May 24 2011

Beyond Jack and Jake: What to Name Your Hero

Guess who? We have Jennifer Shirk here today! Yay! Let’s talk character naming!

Beyond Jack and Jake: What to Name Your Hero

I talked about this subject this time last year, and I thought it was so interesting, I figured I bring it here for cool discussion.

A few things struck me as I picked up yet another romance novel that had Jack as the hero’s name.

1) It’s a GREAT name for a hero. (I confess I used the name, too, in a story) and
2) Romance writers don’t really like to mess with what is already deemed a good, strong hero’s name.

It’s kind of funny how we romance writers have no problem seeking out extraordinary heroine’s names, though.

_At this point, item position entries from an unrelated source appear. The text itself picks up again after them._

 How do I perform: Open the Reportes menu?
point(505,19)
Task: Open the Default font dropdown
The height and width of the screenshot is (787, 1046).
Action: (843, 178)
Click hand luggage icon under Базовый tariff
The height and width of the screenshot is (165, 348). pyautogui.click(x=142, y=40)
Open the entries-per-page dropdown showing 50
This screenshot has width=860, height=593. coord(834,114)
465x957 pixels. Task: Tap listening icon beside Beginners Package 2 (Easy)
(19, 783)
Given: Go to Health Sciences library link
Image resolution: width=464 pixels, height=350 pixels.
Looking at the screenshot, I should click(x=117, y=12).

I’ve seen Wanda, Sierra, Prudence, and even Tandy. But when it comes to male hero names, we tend to stick with old standbys like Jake, Sam, Keith, Mike, Matt, and Nate. And of course, Jack.

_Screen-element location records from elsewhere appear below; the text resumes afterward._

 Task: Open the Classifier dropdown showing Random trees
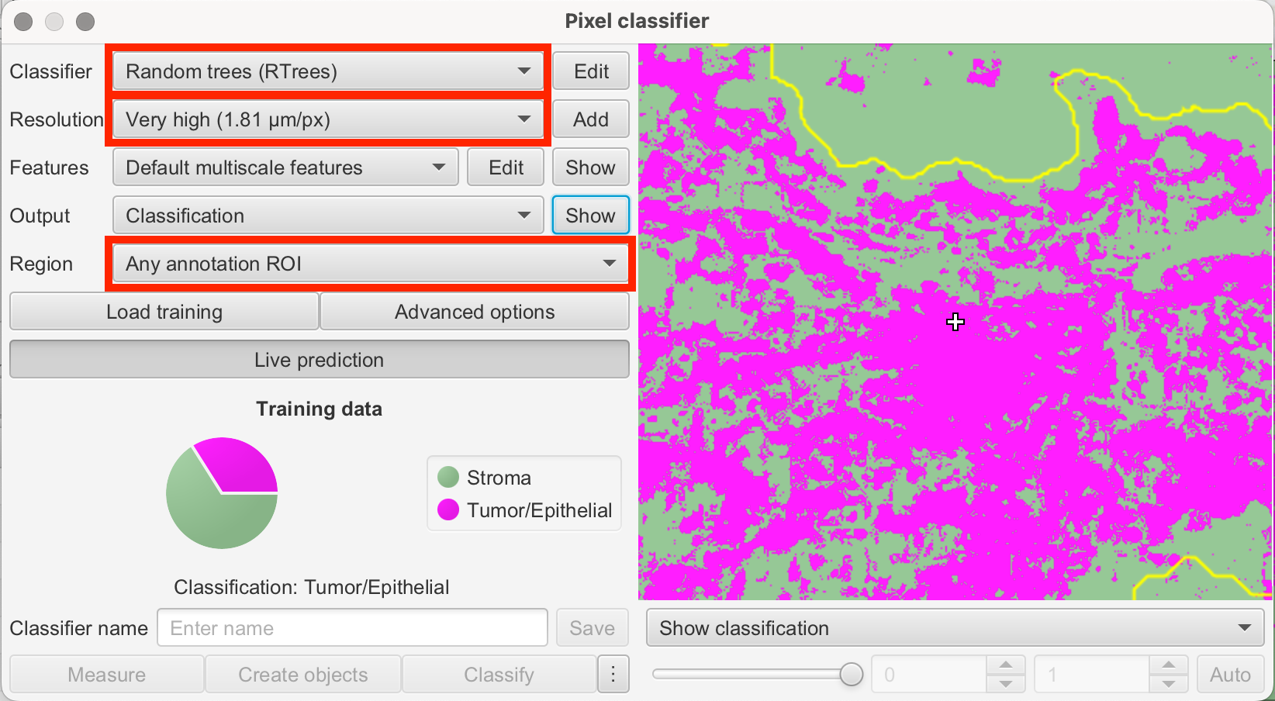[328, 71]
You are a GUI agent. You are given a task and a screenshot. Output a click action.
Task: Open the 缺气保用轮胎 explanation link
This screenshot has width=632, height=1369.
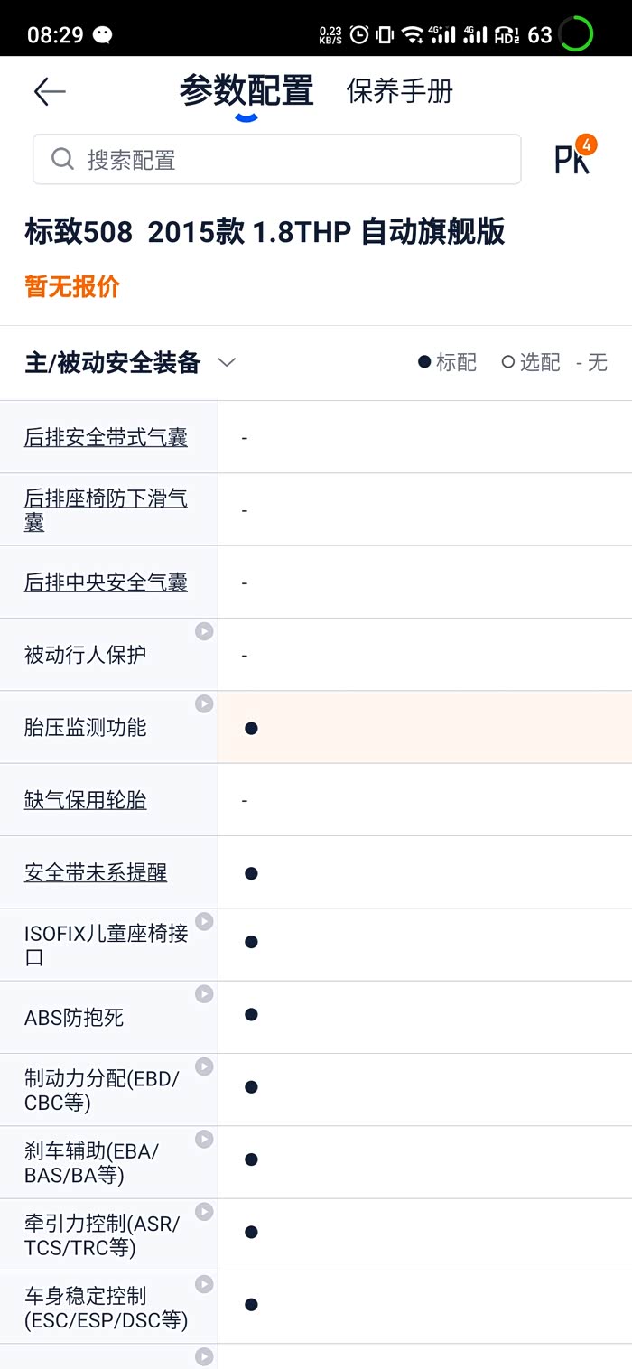click(x=85, y=800)
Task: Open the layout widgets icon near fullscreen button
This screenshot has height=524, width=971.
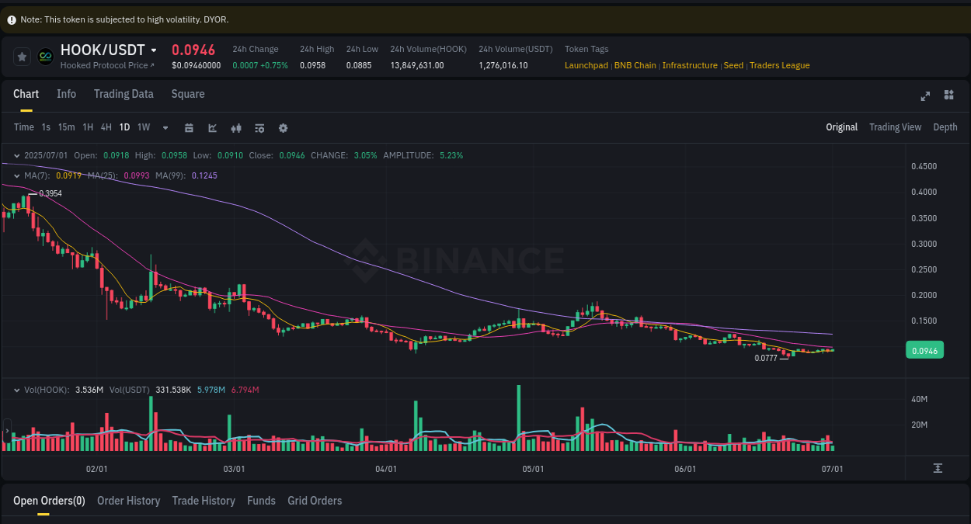Action: (948, 95)
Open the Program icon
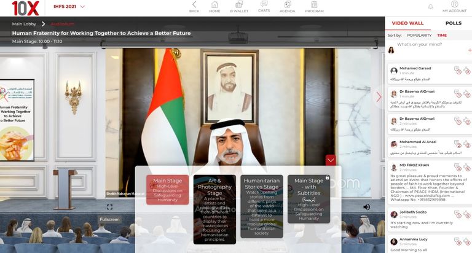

(I’m over generalizing a bit here, but stay with me anyway)

Why do we contemporary romance writers linger around these names so much? I think it’s because a name carries an IMAGE. And we all want our hero to have the image of being strong and masculine. We don’t want our heroine to fall in love with a wienie. So we don’t want a wienie name for our hero.

But what about the in-between names? The names that go beyond Jake but don’t quite reach the Roark, Tyler, or even Brent Alpha-unique level. I’m talking about names that according to one baby name book are in “fashion limbo”.

  • Bruce
  • Clark
  • Dean
  • Dennis
  • Don
  • Grant
  • Glenn
  • Lance
  • Neil
  • Jay
  • Todd
  • Vince
  • Walt

Why don’t we see these names more in books? I have to say I’ve met some REALLY hot, fun (and young) Vince, Walt, Len, Jay, Grant, and Glenns in my life. But can an author convince a reader of that? Is it possible to break the image barrier with these names? Well…I don’t know.

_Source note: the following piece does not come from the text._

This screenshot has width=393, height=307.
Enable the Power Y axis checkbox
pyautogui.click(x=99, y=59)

(I am trying, though) My hero in GEORGIE ON HIS MIND is named Walt.

I write more lighthearted reads, so I think if a writer writes romantic comedy she might have a little more reader forgiveness if she uses a borderline name, but of course I could be wrong. The point is I love a good challenge!

Have you or would you use any of those fashion limbo names for your hero? What names have you liked for heroes that you’ve read?

Jennifer Shirk fancies herself a more prolific writer than she really is and has an unnatural tendency to use words like “fancies” and “prolific” when describing herself.  Please feel free to check out her recent romantic comedy, THE ROLE OF A LIFETIME and GEORGIE ON HIS MIND—where she promises she didn’t use either of those words anywhere in her story.
Also, check out her BLOG anywhere blogs are available.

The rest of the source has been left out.